You can see the text of my speech below, or watch my speech on Parliament Live here. Sadly, the Conservatives were able to secure enough votes for the Bill at this stage, but I will continue to oppose this Governmental power grab at future stages in Parliament.

‘I, too, will vote against the Bill this evening, and I bring to bear two aspects of my experience in this House on ​my assessment of the Bill as being profoundly undemocratic and something that this House should reject. In recent years, I have served on a number of Bill Committees, and every Bill has contained centralising measures that take powers away from Parliament, or from a range of agencies, and give them to the Secretary of State. This Government, like the one before, are profoundly centralising, and Parliament should be very worried about the measures in the Bill. I also had the great misfortune to serve on the Joint Committee on Statutory Instruments for five years, so I know how outrageous it is that the Government are using statutory instruments in the way they are in the Bill. The negative procedure, used a great deal in this legislation, is particularly inappropriate in terms of giving Parliament the oversight it needs over how we Brexit.

Not only does the Bill give far-reaching powers to Ministers without meaningful parliamentary scrutiny, but it allows for rights and protections to be reduced or removed through secondary legislation without any meaningful scrutiny; it fails to provide certainty that rights and protections will be enforced as effectively in the future; it provides no mechanism for ensuring that the UK does not lag behind the EU in workplace protections; and, crucially, it prevents the UK from implementing strong transitional arrangements on the same basic terms that we currently enjoy—arrangements that include remaining in the customs union and in the single market.
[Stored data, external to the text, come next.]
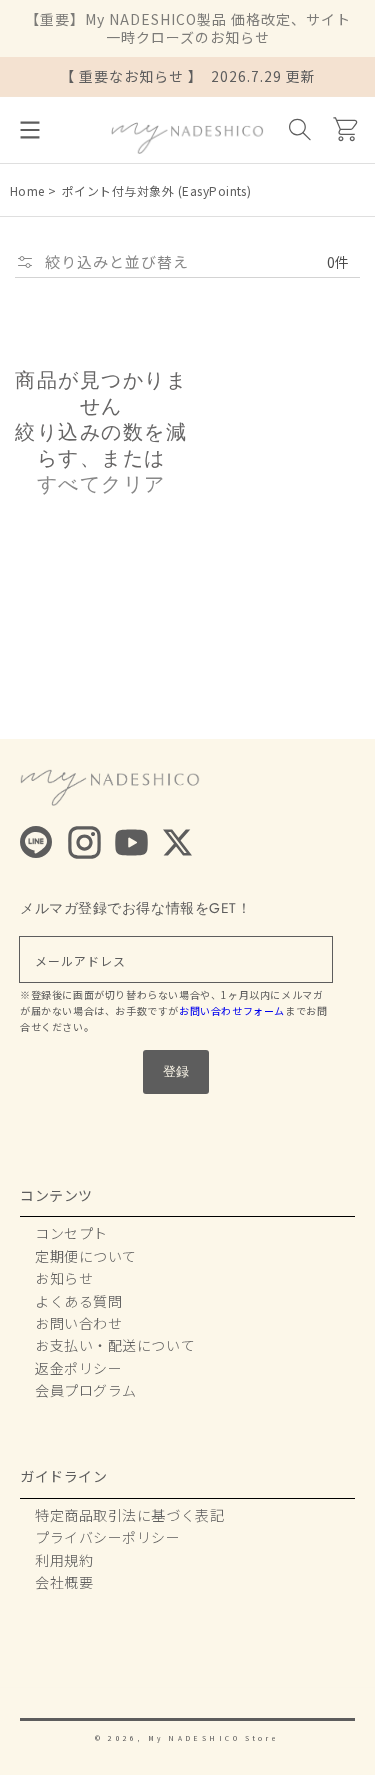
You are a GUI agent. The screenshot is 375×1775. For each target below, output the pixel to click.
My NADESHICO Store (214, 1738)
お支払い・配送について (115, 1345)
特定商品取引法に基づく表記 (129, 1515)
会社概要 (64, 1582)
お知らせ (64, 1278)
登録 (176, 1071)
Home (27, 190)
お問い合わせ (78, 1323)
I will say more about that in a moment or two.

From equality laws protecting women, minorities and disabled people from discrimination to workers’ rights and key health and safety provisions, the rights secured through British EU membership have greatly benefited everyone in our country. We should also not forget the proactive role of the European Court of Justice in improving workers’ rights in Europe, on matters ranging from decisions on equal pay for equal work to the pension rights of part-time workers. Equally, the EU’s environmental protections, based on the principles of prevention and precaution, such as the incredibly successful bathing water directive and the common water framework, have had an important positive influence on our environment. They need to be protected by this House and this Parliament, and not left to the whims of Ministers.

It is also important that this House is able to have a say on whether we adopt transitional arrangements and on what they are. That is particularly important in terms of the customs union and the single market, which are vital to my constituency in the north-east. Some 60% of our exports are sold to the EU, and the north-east is the only region in England to export more goods and services than it imports. Trade with the EU has delivered more than 100,000 jobs in the region—that is approximately 8.4% of the workforce. Research by the TUC has found that there are 2,500 workers from EU countries in health and adult social care in the north-east alone, so we have great concerns about what is going to happen to that workforce post-Brexit.

It is also crucial for us to maintain continuity on services sector trade, as half of north-east services exports are traded with the EU. It is therefore not surprising that two thirds of north-east businesses wish to see a transitional period lasting for three years or ​more, but this is not addressed in any way in the Bill. Sarah Glendinning, the CBI’s regional director in the north-east, has said:

“Europe remains the UK’s biggest export market by some distance, so it’s little wonder that businesses here in the North East see maintaining access to the market of our nearest neighbours as a priority.”

Perhaps Ministers would like to say something this evening about how they will address those concerns.

The north-east also receives more EU funding per capita than most other regions; we receive more than double the national average, through the EU structural and investment funds, the European social fund and the JEREMIE—Joint European Resources for Micro to Medium Enterprises—programme, to give just a few examples. I also want to hear from Ministers what they will do, through this Bill, to ensure that the money that the north-east gets from the EU will be maintained or increased. We are debating a really important matter for the north-east; Ministers must address the concerns they are hearing from Opposition Members and bring in proper measures that are truly democratic.’